Für den 5,1-Zoll-Amoled-Touchscreen veranschlagt IHS 55 Dollar. Der Snapdragon 820 von Qualcomm dürfte Samsung 62 Dollar kosten. Er ist damit die teuerste Einzelkomponenten. Darin sind auch die Kosten für begleitende Qualcomm-Komponenten enthalten.

Den 32 GB großen Speicherchip veranschlagt IHS mit 7,25 Dollar, der DRAM-Arbeitsspeicher von SK Hynix soll 25 Dollar kosten. In diesem Bereich kann Apple zum Beispiel sparen, weil die Kalifornier nur 2 GB RAM im iPhone 6s einbauen.

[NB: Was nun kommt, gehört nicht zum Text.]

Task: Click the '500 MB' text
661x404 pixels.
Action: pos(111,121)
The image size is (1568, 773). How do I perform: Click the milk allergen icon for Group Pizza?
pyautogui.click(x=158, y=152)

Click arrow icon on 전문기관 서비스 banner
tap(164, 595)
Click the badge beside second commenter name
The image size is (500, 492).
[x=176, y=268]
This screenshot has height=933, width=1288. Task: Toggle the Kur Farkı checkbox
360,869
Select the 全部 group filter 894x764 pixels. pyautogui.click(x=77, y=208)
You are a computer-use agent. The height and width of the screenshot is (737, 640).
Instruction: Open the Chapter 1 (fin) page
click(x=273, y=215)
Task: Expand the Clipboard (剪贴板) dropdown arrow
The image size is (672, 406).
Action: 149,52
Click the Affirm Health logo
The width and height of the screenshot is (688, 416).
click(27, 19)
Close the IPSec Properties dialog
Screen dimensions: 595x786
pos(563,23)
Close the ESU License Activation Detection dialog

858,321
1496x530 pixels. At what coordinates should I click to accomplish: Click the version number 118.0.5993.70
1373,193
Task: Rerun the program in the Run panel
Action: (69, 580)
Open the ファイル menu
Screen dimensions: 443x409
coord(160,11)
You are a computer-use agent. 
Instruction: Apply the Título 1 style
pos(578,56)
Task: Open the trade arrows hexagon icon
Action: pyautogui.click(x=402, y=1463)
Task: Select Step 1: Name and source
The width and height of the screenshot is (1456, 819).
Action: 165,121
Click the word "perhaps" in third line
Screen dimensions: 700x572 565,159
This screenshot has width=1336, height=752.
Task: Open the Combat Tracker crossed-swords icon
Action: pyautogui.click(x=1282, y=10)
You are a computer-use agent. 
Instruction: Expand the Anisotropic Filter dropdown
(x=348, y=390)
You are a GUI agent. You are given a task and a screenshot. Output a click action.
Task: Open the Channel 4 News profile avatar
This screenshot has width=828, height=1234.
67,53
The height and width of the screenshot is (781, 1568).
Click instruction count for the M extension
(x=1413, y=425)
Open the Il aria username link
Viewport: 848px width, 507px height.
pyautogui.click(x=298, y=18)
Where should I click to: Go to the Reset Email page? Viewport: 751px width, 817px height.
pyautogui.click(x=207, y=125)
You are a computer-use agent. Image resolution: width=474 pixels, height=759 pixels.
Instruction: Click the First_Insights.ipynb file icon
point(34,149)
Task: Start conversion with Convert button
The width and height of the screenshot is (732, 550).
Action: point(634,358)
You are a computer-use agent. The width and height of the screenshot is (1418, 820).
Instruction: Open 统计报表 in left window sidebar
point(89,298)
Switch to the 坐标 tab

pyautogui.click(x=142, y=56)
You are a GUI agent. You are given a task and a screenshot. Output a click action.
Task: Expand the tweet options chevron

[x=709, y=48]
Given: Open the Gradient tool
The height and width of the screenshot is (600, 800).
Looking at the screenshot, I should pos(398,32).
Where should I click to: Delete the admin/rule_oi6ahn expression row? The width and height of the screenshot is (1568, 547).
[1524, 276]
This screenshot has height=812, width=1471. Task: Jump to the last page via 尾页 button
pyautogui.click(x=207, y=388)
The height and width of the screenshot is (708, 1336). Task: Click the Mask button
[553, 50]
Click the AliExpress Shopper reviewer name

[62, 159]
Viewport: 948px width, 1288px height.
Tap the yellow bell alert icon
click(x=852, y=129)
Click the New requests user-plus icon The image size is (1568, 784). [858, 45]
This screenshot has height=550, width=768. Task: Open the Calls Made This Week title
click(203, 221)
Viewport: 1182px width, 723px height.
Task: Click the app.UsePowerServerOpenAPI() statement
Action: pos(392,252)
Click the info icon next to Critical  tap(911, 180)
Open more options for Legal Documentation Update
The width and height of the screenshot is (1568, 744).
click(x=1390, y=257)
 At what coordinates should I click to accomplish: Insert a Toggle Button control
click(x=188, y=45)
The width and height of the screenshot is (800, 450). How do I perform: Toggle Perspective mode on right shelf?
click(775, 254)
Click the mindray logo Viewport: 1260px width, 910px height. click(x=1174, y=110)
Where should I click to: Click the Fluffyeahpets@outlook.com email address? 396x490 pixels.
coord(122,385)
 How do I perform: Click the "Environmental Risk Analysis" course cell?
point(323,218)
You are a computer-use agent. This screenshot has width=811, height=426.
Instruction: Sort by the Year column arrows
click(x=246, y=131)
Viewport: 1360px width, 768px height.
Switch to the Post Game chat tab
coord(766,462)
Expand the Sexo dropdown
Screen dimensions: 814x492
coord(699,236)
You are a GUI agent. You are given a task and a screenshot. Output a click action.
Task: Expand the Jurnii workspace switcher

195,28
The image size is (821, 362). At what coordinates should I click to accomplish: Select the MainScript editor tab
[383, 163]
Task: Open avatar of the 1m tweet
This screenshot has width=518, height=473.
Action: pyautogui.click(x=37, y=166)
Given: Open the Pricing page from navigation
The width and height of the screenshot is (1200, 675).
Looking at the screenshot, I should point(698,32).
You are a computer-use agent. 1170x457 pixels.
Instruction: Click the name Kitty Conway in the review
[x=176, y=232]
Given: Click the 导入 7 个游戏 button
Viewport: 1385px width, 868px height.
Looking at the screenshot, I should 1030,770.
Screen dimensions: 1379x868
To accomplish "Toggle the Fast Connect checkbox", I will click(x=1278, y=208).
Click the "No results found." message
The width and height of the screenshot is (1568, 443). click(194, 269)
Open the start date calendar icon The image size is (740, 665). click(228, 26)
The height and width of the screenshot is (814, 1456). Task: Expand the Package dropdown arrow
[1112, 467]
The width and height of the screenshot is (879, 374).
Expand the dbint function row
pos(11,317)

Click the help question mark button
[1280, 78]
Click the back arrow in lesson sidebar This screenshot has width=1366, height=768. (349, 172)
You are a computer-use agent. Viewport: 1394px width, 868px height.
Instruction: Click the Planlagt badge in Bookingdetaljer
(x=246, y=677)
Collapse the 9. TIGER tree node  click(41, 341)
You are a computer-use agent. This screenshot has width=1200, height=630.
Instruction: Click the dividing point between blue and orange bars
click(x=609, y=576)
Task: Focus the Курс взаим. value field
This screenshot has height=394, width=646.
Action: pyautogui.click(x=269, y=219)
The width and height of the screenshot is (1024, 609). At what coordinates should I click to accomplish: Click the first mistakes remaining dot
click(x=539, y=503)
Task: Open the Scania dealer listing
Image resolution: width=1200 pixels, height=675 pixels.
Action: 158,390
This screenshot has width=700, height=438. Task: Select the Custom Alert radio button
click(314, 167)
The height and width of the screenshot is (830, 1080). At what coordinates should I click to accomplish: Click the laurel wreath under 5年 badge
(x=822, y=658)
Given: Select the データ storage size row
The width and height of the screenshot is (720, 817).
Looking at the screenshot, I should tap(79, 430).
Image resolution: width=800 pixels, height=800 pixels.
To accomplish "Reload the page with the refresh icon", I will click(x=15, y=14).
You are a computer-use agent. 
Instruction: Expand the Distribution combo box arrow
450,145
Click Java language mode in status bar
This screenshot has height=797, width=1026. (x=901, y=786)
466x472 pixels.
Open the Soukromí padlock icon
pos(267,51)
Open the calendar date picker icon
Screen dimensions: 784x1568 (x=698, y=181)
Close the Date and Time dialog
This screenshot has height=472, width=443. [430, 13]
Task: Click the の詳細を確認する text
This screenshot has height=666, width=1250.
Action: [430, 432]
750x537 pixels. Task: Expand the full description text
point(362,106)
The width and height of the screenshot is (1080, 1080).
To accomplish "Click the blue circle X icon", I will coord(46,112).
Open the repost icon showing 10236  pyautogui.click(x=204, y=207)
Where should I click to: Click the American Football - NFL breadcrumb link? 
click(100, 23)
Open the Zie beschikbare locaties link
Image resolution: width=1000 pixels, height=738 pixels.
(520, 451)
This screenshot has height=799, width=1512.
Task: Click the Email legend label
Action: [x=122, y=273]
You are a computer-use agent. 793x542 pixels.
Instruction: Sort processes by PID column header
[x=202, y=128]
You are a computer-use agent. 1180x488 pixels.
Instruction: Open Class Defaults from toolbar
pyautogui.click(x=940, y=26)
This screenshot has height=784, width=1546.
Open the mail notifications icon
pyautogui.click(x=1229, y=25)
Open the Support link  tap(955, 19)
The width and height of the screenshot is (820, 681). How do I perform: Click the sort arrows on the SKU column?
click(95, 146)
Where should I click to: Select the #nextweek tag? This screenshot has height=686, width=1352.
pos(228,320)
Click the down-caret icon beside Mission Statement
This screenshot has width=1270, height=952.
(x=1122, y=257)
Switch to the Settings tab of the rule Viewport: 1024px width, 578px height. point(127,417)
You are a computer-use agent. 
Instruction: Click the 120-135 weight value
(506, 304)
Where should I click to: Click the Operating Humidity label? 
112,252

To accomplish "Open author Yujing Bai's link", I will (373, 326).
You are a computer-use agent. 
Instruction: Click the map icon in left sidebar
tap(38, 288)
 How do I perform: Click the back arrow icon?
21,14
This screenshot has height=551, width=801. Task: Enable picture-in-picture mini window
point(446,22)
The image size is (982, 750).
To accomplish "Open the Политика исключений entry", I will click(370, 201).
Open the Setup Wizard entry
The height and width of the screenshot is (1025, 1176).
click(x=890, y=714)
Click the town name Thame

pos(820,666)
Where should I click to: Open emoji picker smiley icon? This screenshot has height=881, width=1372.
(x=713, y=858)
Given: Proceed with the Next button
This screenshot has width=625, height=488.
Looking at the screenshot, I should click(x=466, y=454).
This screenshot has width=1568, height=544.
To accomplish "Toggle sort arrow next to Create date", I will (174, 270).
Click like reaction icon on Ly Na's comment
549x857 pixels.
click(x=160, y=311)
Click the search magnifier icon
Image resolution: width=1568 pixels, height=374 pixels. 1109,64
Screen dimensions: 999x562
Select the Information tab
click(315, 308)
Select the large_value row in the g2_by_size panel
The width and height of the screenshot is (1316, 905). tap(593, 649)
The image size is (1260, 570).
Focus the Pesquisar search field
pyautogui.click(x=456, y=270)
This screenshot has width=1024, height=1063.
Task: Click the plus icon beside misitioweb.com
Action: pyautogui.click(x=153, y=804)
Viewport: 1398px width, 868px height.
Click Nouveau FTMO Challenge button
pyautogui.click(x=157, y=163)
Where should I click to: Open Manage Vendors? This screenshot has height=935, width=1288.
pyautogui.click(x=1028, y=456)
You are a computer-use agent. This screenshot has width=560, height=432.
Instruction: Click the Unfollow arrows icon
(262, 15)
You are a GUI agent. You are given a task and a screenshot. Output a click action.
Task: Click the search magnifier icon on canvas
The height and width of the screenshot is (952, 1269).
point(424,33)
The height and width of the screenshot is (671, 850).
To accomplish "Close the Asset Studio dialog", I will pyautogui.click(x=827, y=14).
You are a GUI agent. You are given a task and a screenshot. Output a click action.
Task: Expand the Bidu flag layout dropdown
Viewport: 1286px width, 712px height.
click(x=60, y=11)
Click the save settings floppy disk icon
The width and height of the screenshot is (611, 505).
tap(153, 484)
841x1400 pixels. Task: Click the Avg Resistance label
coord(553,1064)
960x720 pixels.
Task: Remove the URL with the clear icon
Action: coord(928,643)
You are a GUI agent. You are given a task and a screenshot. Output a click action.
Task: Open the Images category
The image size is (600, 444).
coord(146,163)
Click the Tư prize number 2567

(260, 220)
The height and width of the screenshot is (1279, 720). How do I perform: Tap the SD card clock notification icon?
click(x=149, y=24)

Für die verschiedenen Sensoren des S7 wie Accelerometer, Gyroscope, Kompass, Fingerprintsensor, Barometer und Pulssensor schätzt IHS die Kosten auf 4,65 Dollar. Die 12-MP-Kamera soll 13,70 Dollar, die 5-MP-Kamera 1,95 Dollar im Einkauf kosten. Für den WLAN-Bluetooth-Part muss Samsung 4 Dollar bezahlen. Für den 3000 mAh-Akku sollen 3,65 Dollar fällig werden.

Dabei handelt es sich nur um eine Schätzung von IHS, Samsung verrät verständlicherweise nicht die exakten Zahlen. Aber rund 440 Euro Gewinnspanne sind in jedem Fall ein beeindruckender Wert. Wobei davon natürlich noch die Vertriebs-, Logistik- und Werbekosten abgezogen werden müssen. Ebenso müssen die Entwicklungskosten und die Softwarekosten davon noch abgezogen werden.

Doch diese geschätzt über 400 Euro Gewinnmarge sind noch nichts gegen Apple: Laut IHS kostet Apple das Material für ein iPhone 6s mit knappen 16 GB Speicher nur 187,91 Dollar, also nicht ganz 167 Euro. Im Apple-Store muss man für ein iPhone 6s 16 GB aber 744,95 Euro hinblättern. In den USA kostet das iPhone jedoch weniger als das Samsung Galaxy S7: Bei Verizon bekommt man das S7 32 GB für 672 Dollar, das iPhone 6s 16 GB aber schon für 649 Dollar.